All throughout the time I've been keeping this blog vacant, I have been happily blogwalking and surfing through Malaysia's most popular blogspots (and blogshops! :D :D :D). I wanted a feel of what the Malaysian youths were writing about in their blogs, which style of writing was most common, what kind of topics the youth were out to discuss. I've subsequently discovered that there has been a recent outburst of fashion bloggers, and an increasingly widening audience to this genre. Apparently the most popular blogging styles were ones that involved minimal writing and heaped on lots of pretty pictures of pretty girls. (Minimal writing = minimal time deleting paragraphs = happy blogger).
Despite major criticism from people who think fashion blogging is 'bimbo blogging', I don't think its necessarily a bad thing. For one, I have found great inspiration in revamping my wardrobe based on classy young lady bloggers. As a student I was always just a t-shirt-and-jeans girl without much thought for fashion (plus the fact that I was constantly broke). However, as a corporate businesswoman (aicecehhh), I wanted to exude a bit more elegance. I rejoice in meeting hijabis in the blogosphere who embrace individuality while staying perfectly modest.
Then again, there is the fine line between being fashionable and being a fashion victim. I have witnessed too many people lose themselves in other people's identities for the sake of fashion. Trying too hard to be mainstream, I think? To be popular, to be desired, to have lots and lots of followers and admirers.
So the dilemma is; do I jump into the bandwagon and dip my toes into fashion blogging? It would be easy. I'd only need to take pictures of my (supposedly) pretty clothes. No heavy, intense organizing and re-organizing of thoughts. I could update by uploading my 'outfit of the day'. I could give out tips of fashion do's and dont's. Hmmm..

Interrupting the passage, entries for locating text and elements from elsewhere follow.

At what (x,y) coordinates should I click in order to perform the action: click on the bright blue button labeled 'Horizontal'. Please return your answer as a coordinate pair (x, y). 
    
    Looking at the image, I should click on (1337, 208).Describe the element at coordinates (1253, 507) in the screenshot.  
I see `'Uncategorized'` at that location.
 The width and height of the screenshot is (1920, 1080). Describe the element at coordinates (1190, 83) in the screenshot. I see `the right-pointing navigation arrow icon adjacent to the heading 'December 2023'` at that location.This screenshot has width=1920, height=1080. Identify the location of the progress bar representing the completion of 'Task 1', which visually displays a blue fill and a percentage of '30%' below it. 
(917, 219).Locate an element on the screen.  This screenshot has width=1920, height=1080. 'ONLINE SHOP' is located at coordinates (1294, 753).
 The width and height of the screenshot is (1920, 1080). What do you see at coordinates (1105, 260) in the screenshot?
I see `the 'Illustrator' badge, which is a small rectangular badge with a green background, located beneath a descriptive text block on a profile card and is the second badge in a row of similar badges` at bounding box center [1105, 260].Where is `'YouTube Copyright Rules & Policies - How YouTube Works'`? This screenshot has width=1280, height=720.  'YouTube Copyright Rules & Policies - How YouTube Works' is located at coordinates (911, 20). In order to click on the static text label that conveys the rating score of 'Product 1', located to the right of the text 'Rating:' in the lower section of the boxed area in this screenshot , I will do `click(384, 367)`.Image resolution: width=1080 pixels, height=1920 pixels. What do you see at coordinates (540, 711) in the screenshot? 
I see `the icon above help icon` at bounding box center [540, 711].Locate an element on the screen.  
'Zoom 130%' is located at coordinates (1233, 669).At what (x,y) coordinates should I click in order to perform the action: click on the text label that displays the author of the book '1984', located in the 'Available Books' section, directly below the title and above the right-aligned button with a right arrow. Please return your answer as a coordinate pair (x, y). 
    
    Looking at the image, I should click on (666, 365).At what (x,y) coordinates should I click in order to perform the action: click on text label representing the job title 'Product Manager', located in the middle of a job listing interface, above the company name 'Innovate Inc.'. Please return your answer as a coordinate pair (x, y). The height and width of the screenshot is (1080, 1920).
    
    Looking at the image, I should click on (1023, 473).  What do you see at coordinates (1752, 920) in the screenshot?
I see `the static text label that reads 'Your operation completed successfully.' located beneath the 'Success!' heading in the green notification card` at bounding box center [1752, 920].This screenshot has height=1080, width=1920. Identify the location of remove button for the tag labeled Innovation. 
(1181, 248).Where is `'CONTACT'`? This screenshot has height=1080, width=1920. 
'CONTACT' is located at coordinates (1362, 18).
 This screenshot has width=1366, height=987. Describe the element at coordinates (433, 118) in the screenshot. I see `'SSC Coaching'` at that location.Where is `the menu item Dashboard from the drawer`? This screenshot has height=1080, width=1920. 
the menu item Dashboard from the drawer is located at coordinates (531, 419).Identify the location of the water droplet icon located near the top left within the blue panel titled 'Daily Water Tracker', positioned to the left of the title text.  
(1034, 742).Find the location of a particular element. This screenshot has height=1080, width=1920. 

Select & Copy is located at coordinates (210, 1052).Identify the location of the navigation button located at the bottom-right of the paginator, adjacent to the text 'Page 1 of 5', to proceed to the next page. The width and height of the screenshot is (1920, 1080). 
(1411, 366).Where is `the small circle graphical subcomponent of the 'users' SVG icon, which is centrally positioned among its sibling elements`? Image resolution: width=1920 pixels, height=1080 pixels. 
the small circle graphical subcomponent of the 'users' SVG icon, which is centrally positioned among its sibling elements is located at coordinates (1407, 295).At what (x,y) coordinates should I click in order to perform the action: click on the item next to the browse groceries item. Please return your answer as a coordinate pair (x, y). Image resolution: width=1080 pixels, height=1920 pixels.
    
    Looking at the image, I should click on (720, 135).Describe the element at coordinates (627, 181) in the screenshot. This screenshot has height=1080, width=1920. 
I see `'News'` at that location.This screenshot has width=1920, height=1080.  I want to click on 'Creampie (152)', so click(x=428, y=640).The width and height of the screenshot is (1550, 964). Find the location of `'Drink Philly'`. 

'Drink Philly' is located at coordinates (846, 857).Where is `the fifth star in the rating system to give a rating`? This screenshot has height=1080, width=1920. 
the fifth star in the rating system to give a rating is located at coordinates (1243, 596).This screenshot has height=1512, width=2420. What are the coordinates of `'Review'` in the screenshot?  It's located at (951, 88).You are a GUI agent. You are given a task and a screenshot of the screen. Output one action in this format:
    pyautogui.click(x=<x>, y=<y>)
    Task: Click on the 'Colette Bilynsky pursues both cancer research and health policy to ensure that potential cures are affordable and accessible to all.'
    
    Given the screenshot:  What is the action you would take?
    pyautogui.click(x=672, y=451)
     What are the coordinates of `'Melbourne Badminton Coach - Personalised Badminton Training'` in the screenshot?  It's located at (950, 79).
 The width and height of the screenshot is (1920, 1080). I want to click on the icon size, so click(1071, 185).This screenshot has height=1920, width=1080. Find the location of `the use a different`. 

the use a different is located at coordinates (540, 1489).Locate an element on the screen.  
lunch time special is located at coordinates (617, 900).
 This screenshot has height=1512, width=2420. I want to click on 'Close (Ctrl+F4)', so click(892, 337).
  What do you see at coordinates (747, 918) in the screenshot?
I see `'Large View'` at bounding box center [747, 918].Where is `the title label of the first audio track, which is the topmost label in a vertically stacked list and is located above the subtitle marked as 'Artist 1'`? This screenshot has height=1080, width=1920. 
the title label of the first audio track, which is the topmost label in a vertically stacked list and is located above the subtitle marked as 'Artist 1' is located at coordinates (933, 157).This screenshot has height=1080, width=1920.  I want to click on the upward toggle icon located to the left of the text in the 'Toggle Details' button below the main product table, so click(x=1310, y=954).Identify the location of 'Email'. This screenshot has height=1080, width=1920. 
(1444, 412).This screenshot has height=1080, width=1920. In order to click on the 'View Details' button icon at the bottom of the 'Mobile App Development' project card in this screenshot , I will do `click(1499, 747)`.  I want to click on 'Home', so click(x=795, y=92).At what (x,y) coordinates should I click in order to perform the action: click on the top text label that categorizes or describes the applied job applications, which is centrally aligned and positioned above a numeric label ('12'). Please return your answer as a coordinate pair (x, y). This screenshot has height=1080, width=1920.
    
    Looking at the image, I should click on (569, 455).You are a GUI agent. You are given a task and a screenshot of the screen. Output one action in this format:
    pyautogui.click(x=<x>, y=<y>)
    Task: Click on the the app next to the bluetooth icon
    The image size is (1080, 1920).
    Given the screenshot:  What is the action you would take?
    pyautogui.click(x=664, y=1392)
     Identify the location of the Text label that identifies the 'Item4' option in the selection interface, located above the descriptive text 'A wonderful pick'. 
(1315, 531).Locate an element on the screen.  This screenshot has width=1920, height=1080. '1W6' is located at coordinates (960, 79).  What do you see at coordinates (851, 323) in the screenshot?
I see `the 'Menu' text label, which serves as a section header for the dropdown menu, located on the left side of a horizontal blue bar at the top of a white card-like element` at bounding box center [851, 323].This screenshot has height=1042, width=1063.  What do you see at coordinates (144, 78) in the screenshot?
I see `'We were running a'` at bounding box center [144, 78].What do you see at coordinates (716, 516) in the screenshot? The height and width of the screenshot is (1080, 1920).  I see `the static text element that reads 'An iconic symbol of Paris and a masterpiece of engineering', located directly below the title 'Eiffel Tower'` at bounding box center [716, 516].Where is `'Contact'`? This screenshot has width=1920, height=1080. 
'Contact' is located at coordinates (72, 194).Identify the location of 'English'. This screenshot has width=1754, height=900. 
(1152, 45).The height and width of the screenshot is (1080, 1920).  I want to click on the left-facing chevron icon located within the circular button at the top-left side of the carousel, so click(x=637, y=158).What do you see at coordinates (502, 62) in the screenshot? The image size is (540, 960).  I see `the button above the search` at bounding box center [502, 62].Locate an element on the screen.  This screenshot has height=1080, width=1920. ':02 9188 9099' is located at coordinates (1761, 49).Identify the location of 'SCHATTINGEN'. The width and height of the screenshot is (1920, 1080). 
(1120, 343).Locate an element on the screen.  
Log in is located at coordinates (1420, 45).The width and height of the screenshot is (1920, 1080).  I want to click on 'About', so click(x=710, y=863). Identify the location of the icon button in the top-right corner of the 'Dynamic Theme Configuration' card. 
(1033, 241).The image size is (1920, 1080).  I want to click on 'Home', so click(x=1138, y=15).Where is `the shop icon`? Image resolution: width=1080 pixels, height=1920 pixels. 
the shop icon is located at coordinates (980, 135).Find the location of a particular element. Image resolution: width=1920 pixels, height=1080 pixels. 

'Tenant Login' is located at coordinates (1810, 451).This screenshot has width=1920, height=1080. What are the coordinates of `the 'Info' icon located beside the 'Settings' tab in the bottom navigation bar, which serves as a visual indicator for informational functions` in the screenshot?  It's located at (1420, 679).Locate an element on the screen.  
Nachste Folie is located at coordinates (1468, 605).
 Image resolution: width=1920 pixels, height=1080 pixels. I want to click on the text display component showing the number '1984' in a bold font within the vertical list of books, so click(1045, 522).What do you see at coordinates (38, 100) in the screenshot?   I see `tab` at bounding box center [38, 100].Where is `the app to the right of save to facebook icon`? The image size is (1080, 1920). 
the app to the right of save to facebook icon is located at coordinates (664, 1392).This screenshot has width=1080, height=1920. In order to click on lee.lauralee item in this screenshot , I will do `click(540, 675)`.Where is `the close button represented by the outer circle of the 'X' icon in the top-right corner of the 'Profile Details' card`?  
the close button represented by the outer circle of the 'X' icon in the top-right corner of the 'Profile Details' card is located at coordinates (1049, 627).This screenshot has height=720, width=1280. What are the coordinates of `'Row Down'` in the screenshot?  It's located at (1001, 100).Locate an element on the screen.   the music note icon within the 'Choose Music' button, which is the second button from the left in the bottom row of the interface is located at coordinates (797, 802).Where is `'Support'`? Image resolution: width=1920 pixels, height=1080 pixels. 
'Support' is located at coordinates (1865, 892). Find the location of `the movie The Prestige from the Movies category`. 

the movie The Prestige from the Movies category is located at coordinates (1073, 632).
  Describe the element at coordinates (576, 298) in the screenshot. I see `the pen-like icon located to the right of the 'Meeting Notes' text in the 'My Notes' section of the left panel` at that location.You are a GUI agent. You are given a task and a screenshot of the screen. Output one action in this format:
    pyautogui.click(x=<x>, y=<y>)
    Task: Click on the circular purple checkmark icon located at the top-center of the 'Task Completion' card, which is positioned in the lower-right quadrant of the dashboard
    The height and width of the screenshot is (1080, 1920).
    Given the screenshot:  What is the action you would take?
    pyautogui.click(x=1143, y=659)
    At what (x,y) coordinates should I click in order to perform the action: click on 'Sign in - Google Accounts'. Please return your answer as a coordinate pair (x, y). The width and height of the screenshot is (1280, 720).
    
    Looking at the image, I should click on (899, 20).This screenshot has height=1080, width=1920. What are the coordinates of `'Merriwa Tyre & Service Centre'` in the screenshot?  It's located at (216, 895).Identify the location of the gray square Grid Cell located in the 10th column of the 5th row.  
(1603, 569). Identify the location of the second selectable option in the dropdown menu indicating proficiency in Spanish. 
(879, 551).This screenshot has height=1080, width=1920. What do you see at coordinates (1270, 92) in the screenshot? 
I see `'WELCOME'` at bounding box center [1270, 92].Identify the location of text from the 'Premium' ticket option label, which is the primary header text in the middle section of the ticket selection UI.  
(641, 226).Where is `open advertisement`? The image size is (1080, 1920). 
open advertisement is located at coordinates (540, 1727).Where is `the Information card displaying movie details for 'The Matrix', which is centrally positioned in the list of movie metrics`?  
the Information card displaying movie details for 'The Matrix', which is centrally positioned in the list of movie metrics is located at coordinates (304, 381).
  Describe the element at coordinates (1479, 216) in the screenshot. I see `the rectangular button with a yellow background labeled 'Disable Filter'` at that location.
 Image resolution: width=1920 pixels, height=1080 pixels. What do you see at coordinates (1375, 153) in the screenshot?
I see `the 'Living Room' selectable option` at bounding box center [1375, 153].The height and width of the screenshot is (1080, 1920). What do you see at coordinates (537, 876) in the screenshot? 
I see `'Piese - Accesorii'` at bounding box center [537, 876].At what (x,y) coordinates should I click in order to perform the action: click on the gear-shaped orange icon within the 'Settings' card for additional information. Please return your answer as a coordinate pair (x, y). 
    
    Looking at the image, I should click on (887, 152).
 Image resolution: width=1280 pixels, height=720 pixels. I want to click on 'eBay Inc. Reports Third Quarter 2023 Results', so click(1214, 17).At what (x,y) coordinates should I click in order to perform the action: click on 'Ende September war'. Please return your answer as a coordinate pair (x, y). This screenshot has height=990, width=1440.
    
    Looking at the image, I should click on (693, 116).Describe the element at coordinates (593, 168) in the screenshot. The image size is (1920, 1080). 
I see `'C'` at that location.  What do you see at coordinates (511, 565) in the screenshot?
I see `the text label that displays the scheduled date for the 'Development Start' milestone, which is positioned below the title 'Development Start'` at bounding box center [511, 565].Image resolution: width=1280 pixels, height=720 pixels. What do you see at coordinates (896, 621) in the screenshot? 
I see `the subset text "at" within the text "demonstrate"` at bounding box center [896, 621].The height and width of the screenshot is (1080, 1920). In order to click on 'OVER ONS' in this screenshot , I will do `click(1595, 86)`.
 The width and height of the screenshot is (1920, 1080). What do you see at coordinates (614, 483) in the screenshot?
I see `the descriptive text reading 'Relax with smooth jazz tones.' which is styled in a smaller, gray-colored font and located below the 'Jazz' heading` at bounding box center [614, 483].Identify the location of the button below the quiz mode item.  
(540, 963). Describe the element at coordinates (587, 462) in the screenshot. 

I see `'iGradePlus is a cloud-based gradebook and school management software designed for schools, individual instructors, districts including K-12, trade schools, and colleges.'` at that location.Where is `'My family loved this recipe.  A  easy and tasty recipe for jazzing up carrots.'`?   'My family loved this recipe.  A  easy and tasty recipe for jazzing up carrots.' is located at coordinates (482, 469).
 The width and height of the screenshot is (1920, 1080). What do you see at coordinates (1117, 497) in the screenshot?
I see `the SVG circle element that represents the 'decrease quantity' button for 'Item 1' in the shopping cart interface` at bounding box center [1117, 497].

Alas, after laughing at myself for several hours, the answer is a big fat no.
Not only would I be making a fool out of myself since I am in no way a fashionable person, I would also be a victim of peer pressure. And really, what was my reason for blogging in the first place anyway? To imitate what other people were doing? No, Izza, it was not. Please slap yourself now. Stop being such an indecisive quarter-life-crisis person.
Anyway, I've decided to just wing it - a mix of light stuff and intense stuff here and there. Maybe a post on an outfit that I like, maybe a post on discovering my faith, maybe a post on happy memories, and maybe another post on another outfit that I like. But I've got to keep writing. Its actually really therapeutic :) Feels great to look back once in a while and read what I was thinking a few days, weeks, or months ago. Remembering what it is/was like to be me.
So. Here's to trying to post something up a bit more frequently than once every 3 months. Wish me luck.
Loves.
P/S: I've figured out why I'm so uptight with writing stuff. I have OCD.
PP/S: Sorry for the lack of pictures. Lazy. Yeah I know.